» **TASK GOAL**: Among the entries below, how many lines include the string "Toggle"? Answer with only the number.

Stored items
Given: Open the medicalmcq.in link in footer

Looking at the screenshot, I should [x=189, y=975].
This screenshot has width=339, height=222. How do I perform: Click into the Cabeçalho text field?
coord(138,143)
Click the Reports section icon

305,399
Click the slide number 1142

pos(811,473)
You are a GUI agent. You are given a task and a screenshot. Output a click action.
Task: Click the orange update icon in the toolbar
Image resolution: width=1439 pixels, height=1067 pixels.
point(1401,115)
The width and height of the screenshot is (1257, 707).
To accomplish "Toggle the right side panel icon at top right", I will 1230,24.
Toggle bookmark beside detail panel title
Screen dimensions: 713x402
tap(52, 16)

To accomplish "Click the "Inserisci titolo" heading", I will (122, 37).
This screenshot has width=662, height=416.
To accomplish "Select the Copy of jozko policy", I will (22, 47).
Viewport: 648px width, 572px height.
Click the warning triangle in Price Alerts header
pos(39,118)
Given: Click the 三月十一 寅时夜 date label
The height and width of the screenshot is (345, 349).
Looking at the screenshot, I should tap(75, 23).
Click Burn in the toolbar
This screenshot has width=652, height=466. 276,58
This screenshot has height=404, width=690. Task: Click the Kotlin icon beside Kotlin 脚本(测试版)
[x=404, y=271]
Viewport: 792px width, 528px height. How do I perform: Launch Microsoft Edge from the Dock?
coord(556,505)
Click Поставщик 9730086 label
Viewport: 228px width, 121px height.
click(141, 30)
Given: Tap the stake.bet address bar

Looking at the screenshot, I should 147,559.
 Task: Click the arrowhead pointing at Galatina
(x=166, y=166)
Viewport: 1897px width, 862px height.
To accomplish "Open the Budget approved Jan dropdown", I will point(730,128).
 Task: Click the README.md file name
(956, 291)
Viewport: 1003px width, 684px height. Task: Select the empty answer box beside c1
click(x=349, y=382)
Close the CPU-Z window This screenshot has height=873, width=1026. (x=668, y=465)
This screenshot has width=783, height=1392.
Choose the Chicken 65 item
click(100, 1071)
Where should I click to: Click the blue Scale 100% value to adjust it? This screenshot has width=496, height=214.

» **SOLUTION FOR THIS EXERCISE**: 2